- **WHAT YOU NEED TO DO**:
For the records that follow, please set down exactly the lines between the one holding "[India Today NE] (91, 46)" and the one holding "Arunachal's Namsai to", inclusive, and only those.

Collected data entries
..........

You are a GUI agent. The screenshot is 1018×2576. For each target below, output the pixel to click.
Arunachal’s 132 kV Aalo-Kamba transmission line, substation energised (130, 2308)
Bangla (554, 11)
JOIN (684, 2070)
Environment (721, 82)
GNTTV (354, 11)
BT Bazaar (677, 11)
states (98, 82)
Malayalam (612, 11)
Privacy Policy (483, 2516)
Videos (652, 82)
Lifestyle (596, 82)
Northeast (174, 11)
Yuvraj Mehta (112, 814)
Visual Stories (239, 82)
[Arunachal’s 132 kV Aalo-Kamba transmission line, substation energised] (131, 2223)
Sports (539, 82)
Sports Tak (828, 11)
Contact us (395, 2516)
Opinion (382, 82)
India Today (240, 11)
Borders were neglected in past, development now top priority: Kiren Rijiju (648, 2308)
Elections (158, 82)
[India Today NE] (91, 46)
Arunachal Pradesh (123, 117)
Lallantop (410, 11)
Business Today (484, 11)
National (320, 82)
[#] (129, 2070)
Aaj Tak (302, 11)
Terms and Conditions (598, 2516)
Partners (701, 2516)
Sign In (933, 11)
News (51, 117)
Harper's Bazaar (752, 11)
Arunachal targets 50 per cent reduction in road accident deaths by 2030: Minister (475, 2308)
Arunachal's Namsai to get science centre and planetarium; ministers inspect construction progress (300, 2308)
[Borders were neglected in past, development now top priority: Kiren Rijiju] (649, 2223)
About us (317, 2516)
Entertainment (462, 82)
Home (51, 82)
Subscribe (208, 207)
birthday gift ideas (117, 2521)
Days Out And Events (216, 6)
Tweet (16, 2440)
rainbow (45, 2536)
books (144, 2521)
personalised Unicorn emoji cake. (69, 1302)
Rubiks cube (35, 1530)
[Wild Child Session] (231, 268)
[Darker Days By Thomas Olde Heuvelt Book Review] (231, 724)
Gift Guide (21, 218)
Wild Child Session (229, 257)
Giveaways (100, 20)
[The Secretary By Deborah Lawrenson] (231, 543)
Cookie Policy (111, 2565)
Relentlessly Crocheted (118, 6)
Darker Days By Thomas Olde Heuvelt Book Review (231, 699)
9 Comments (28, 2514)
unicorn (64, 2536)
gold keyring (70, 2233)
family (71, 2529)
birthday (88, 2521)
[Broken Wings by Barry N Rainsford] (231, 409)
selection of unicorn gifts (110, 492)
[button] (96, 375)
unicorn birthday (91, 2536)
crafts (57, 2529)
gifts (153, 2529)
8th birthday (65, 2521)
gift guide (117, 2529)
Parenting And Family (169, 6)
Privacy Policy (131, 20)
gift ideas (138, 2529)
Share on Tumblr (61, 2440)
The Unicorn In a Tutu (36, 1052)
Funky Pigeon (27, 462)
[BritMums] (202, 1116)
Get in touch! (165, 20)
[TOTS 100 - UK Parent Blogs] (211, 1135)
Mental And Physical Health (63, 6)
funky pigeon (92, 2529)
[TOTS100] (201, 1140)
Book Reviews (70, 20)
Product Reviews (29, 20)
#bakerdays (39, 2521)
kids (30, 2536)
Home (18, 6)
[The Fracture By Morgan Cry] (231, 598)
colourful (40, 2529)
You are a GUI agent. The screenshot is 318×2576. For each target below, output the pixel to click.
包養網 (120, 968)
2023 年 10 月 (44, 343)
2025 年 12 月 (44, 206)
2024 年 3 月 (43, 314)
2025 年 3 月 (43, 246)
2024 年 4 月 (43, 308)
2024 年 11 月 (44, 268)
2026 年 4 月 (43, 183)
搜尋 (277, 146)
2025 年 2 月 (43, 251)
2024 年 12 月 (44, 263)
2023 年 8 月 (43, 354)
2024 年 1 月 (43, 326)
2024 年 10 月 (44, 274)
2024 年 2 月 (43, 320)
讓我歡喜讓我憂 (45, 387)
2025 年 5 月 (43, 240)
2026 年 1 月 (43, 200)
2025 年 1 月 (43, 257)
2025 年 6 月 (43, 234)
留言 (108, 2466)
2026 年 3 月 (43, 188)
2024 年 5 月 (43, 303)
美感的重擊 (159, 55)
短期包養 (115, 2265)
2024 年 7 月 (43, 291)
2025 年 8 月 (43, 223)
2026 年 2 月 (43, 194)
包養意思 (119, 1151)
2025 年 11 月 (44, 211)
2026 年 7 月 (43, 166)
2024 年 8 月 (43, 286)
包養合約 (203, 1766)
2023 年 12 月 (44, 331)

..........

- **COMPLETED TASK**:
[India Today NE] (91, 46)
Arunachal Pradesh (123, 117)
Lallantop (410, 11)
Business Today (484, 11)
National (320, 82)
[#] (129, 2070)
Aaj Tak (302, 11)
Terms and Conditions (598, 2516)
Partners (701, 2516)
Sign In (933, 11)
News (51, 117)
Harper's Bazaar (752, 11)
Arunachal targets 50 per cent reduction in road accident deaths by 2030: Minister (475, 2308)
Arunachal's Namsai to get science centre and planetarium; ministers inspect construction progress (300, 2308)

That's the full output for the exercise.